Occasional regression fix in stable without a corresponding
commit in Linus's tree, because the change that regressed was
OK in mainline
The stable update process (2)
Stable branch maintainer sends pending changes to the mailing
list, the original authors, etc., for a time-limited period of
review and testing
Although the changes have been accepted by Linus, some might
not be needed in a stable branch or might not work due to
missing dependencies
A fix might have been found to introduce a regression in
mainline, so should only be applied to the stable branch
along with a second fix for the regression
All changes that passed review (and maybe some that were
added) are applied to the stable branch and the release is
tagged
Greg pushes the tag to kernel.org (possibly after pulling
from the other maintainer) which generates tarballs,
updates the front page, etc.
Maintainer announces the release, shortly followed by LWN
and other news media
Distributions and stable updates
Package maintainers want to get bug fixes without waiting for
the next release - particularly for security
Maintainers report bugs upstream, find and sometimes write
fixes, and stable updates are a way to share these fixes across
distributions
Are you doing this? If not, what's stopping you?

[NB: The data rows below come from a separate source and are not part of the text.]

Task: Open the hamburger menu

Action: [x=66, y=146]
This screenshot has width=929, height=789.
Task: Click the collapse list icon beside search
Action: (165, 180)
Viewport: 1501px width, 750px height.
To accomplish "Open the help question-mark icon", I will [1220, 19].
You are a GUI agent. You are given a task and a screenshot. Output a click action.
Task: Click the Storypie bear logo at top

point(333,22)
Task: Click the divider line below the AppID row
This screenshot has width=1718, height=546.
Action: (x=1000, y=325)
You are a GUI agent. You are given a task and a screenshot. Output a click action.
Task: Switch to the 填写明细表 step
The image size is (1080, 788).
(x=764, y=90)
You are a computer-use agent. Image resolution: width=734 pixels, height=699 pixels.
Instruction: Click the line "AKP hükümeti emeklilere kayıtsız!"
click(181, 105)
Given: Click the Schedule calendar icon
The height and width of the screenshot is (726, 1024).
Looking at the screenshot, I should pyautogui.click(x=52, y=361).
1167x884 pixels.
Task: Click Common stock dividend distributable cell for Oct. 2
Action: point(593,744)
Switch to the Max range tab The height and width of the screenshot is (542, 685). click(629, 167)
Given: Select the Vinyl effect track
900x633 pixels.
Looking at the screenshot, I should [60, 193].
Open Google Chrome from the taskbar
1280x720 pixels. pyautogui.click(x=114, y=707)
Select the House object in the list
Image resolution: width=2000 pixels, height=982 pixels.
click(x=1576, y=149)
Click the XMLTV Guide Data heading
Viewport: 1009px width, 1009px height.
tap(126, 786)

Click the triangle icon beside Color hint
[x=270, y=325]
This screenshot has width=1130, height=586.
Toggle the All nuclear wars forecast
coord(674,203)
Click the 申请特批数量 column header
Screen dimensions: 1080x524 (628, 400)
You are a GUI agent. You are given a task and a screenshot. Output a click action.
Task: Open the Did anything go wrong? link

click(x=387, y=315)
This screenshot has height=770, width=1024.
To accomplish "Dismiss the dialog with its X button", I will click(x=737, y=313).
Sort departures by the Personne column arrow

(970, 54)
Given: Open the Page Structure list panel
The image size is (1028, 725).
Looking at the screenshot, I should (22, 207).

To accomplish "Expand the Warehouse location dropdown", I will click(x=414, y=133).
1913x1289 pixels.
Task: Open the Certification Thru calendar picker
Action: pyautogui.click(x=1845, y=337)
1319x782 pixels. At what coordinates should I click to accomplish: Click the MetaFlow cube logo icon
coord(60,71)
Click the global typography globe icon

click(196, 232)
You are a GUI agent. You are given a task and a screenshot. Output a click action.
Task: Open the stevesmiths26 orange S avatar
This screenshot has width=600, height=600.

Distribution stable releases have a much longer support period
than kernel release cycle, but updating to every new Linus
release is too risky
So the longterm stable branches are very important for most
distributions with stable releases
Coordinating longterm branches
Linux 2.6.32 was chosen as the basis for RHEL 6, and other
distributions preparing a stable release in 2010 opted to do
the same
The 2.6.32.y longterm branch is the basis for kernel
packages in Debian 6.0, SLE11 SP1 and Ubuntu 10.04 LTS and
has over 3,500 changes
Other longterm branches have not been quite as widely used or as
active - maybe because release schedules didn't align as well
Do package maintainers expect/want there to be a longterm stable
branch for the kernel version in a stable release?
Should we be coordinating more explicitly to ensure that this
happens?
Would you be prepared to maintain such a branch at kernel.org?